- Available data
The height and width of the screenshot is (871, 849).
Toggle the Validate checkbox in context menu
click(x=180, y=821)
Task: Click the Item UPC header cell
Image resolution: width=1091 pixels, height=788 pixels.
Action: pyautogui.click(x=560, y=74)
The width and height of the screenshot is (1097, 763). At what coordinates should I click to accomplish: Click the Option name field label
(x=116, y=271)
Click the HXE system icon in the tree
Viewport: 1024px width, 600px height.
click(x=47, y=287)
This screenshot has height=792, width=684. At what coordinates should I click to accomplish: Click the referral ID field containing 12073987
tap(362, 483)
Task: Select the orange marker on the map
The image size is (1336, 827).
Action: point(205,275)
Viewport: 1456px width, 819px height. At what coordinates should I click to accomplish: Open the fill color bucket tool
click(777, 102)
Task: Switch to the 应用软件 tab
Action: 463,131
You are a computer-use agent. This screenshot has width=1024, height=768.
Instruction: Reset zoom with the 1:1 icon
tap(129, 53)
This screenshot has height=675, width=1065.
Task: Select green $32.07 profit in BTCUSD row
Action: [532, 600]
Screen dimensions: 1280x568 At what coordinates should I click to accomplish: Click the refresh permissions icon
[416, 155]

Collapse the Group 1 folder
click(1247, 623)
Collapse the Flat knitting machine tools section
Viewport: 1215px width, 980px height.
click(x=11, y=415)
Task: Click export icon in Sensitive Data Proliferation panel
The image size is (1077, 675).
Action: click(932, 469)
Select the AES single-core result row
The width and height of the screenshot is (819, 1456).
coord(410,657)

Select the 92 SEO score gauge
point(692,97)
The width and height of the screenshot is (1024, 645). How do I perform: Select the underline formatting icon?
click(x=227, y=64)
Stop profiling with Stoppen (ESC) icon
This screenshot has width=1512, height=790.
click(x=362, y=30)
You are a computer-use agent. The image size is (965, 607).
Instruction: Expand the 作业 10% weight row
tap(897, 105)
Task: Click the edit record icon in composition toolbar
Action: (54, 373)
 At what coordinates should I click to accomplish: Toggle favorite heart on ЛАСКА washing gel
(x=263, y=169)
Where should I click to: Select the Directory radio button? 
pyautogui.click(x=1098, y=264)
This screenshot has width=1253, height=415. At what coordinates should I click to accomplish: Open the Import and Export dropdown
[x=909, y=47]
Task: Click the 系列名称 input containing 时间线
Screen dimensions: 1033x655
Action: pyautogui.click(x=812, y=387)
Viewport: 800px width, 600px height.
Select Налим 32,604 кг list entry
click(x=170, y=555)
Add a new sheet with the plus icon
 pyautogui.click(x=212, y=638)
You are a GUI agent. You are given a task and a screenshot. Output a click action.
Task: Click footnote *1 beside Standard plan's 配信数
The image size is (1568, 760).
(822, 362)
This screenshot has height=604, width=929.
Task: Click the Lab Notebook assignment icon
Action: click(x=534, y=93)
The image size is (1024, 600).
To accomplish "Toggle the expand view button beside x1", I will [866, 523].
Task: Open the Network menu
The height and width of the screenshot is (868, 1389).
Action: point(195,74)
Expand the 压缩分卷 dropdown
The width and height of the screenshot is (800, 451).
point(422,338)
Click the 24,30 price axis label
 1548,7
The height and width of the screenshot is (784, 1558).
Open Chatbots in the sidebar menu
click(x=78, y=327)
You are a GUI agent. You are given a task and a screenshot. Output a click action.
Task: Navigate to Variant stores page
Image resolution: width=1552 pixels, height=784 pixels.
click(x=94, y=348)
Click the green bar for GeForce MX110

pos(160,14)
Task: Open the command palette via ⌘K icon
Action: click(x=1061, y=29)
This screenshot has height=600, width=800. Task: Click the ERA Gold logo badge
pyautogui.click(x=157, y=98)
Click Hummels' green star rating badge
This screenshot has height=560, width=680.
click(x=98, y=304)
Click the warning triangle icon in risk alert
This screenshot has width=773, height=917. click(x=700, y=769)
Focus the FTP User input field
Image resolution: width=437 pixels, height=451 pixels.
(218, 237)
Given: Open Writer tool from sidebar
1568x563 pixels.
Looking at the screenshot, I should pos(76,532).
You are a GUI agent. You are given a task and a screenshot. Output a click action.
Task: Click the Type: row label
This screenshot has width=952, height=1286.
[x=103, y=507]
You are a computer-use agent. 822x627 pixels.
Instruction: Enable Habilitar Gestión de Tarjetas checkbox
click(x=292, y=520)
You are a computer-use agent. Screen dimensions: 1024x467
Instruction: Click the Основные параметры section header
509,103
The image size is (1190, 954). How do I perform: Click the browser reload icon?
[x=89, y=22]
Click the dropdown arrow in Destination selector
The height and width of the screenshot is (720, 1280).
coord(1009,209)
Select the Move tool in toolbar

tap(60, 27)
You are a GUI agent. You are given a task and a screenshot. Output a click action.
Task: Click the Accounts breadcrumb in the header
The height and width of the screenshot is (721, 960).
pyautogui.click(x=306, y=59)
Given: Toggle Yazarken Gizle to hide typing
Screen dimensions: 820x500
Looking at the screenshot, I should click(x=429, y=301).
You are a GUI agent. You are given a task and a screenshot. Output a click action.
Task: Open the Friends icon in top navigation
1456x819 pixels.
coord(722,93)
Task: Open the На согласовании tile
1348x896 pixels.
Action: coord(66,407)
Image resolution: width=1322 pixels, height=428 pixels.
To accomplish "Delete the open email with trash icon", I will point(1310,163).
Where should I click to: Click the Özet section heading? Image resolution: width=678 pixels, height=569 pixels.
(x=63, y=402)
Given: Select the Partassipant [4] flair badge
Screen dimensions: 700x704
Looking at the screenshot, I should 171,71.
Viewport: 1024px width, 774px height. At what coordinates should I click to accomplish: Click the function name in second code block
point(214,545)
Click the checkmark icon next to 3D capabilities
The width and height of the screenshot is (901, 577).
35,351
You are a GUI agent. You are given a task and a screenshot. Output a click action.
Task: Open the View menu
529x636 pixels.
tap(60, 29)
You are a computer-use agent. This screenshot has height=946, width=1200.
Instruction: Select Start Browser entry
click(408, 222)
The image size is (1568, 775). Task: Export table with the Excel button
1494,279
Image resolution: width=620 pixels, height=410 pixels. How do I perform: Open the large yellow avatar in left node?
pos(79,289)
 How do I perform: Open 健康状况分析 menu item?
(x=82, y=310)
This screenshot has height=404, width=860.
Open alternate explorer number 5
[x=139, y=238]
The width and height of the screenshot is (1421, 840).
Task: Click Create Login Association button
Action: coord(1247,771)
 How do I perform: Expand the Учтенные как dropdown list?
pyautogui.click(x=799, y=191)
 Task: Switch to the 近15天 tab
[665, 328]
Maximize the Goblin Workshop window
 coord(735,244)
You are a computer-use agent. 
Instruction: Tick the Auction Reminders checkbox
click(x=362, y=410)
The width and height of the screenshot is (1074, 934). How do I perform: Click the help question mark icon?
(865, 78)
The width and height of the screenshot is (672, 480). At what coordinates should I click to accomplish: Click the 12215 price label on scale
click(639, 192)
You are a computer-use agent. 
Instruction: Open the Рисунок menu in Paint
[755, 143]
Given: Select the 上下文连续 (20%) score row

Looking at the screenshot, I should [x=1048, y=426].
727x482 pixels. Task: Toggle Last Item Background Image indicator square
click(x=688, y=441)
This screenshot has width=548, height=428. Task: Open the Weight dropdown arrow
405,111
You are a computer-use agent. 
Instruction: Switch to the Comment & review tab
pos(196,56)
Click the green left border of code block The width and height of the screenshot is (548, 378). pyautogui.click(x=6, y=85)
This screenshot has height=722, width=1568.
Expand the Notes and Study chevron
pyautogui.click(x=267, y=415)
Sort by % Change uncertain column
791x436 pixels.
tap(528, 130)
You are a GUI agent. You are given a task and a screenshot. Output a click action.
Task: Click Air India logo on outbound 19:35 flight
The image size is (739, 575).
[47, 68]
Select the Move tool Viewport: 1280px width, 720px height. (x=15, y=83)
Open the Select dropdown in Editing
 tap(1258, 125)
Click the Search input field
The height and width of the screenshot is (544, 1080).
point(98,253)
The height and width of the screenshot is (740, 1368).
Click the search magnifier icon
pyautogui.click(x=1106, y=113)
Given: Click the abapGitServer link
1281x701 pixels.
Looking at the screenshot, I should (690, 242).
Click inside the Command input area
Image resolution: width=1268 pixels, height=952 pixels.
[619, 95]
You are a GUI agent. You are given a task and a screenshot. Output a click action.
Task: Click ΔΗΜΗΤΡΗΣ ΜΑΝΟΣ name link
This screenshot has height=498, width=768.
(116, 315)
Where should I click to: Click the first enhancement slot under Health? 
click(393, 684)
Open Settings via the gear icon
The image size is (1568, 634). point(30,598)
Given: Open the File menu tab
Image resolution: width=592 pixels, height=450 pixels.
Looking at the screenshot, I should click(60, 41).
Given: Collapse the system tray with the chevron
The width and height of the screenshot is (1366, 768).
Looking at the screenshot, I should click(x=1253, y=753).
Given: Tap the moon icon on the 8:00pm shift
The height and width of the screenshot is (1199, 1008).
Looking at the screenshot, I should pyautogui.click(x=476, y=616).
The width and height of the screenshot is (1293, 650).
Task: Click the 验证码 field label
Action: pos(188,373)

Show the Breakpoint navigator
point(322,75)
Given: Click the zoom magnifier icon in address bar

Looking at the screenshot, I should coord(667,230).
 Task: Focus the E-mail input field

- Stated exercise
Give the data above as a numbered list, starting with the line that contains "Task: Open the Network menu" and continuing through the line that contains "[x=89, y=22]". Leave out any blank lines.

- Written answer
1. Task: Open the Network menu
2. The height and width of the screenshot is (868, 1389).
3. Action: point(195,74)
4. Expand the 压缩分卷 dropdown
5. The width and height of the screenshot is (800, 451).
6. point(422,338)
7. Click the 24,30 price axis label
8.  1548,7
9. The height and width of the screenshot is (784, 1558).
10. Open Chatbots in the sidebar menu
11. click(x=78, y=327)
12. You are a GUI agent. You are given a task and a screenshot. Output a click action.
13. Task: Navigate to Variant stores page
14. Image resolution: width=1552 pixels, height=784 pixels.
15. click(x=94, y=348)
16. Click the green bar for GeForce MX110
17. pos(160,14)
18. Task: Open the command palette via ⌘K icon
19. Action: click(x=1061, y=29)
20. This screenshot has height=600, width=800. Task: Click the ERA Gold logo badge
21. pyautogui.click(x=157, y=98)
22. Click Hummels' green star rating badge
23. This screenshot has height=560, width=680.
24. click(x=98, y=304)
25. Click the warning triangle icon in risk alert
26. This screenshot has width=773, height=917. click(x=700, y=769)
27. Focus the FTP User input field
28. Image resolution: width=437 pixels, height=451 pixels.
29. (218, 237)
30. Given: Open Writer tool from sidebar
31. 1568x563 pixels.
32. Looking at the screenshot, I should pos(76,532).
33. You are a GUI agent. You are given a task and a screenshot. Output a click action.
34. Task: Click the Type: row label
35. This screenshot has width=952, height=1286.
36. [x=103, y=507]
37. You are a computer-use agent. 822x627 pixels.
38. Instruction: Enable Habilitar Gestión de Tarjetas checkbox
39. click(x=292, y=520)
40. You are a computer-use agent. Screen dimensions: 1024x467
41. Instruction: Click the Основные параметры section header
42. 509,103
43. The image size is (1190, 954). How do I perform: Click the browser reload icon?
44. [x=89, y=22]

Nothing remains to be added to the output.